The South Hadley controversy started innocently enough in 1993 when Jeffrey Pyle, the newly-elected drum major of the marching band, wore the shirt his mother had given him for Christmas.
When his gym teacher ordered him to turn it inside out, Pyle, now a senior at Trinity College in Hartford, refused.
He and his younger brother, Jonathan, then set out to protest the school’s dress code by wearing other T-shirts deemed offensive. They sued the school system later that year and lost in federal court.
But a federal appeals court threw out that verdict and asked the state’s high court for an opinion based on the state’s Free Expression Law. That opinion is not binding, but lawyers said the federal appeals court is likely to heed it.
The justices’ decision harkened back to a precedent set in federal court in 1969, when the court ruled that students in Des Moines could wear black arm bands to protest the war in Vietnam.
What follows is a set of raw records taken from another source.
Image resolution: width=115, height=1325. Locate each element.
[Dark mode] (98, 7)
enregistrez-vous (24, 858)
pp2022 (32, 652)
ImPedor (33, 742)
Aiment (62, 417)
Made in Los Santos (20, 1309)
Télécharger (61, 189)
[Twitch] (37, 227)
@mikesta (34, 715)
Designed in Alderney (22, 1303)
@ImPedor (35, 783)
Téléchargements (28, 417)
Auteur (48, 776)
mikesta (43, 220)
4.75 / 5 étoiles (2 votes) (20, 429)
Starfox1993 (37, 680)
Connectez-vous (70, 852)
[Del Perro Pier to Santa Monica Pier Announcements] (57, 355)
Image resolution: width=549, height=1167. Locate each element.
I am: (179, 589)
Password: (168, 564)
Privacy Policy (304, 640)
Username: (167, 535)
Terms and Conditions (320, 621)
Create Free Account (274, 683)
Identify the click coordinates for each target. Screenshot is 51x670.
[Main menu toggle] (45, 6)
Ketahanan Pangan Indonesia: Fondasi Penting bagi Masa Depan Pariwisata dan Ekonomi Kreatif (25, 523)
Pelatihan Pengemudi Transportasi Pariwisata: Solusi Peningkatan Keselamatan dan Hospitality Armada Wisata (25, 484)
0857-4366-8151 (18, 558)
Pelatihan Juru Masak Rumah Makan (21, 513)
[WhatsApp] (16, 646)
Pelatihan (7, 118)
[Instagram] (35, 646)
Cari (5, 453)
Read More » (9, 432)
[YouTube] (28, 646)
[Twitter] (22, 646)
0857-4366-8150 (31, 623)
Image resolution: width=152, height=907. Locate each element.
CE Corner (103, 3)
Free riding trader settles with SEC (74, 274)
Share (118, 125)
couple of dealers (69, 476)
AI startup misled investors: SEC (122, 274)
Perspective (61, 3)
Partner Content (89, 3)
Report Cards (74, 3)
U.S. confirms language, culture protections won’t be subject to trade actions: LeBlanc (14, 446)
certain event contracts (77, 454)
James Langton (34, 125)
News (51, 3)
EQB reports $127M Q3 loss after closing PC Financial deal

William C. Newman, the lawyer who brought the case on behalf of the Pyles and the Civil Liberties Union of Massachusetts, said the goal of the suit was to get school officials to talk to students or parents about offensive clothing rather than banning it outright.
“Censorship is the last resort, not the first reaction,” Newman said. “If the teacher talks to the student, that would solve the problem most of the time.”
South Hadley school officials and the former principal of the high school declined comment last week, saying they had not had time to read the ruling.
State Rep. John C. Klimm (D-Barnstable), the author of a bill that would authorize public school districts to impose dress codes, including mandatory uniforms, said the court’s decision would galvanize support for his measure.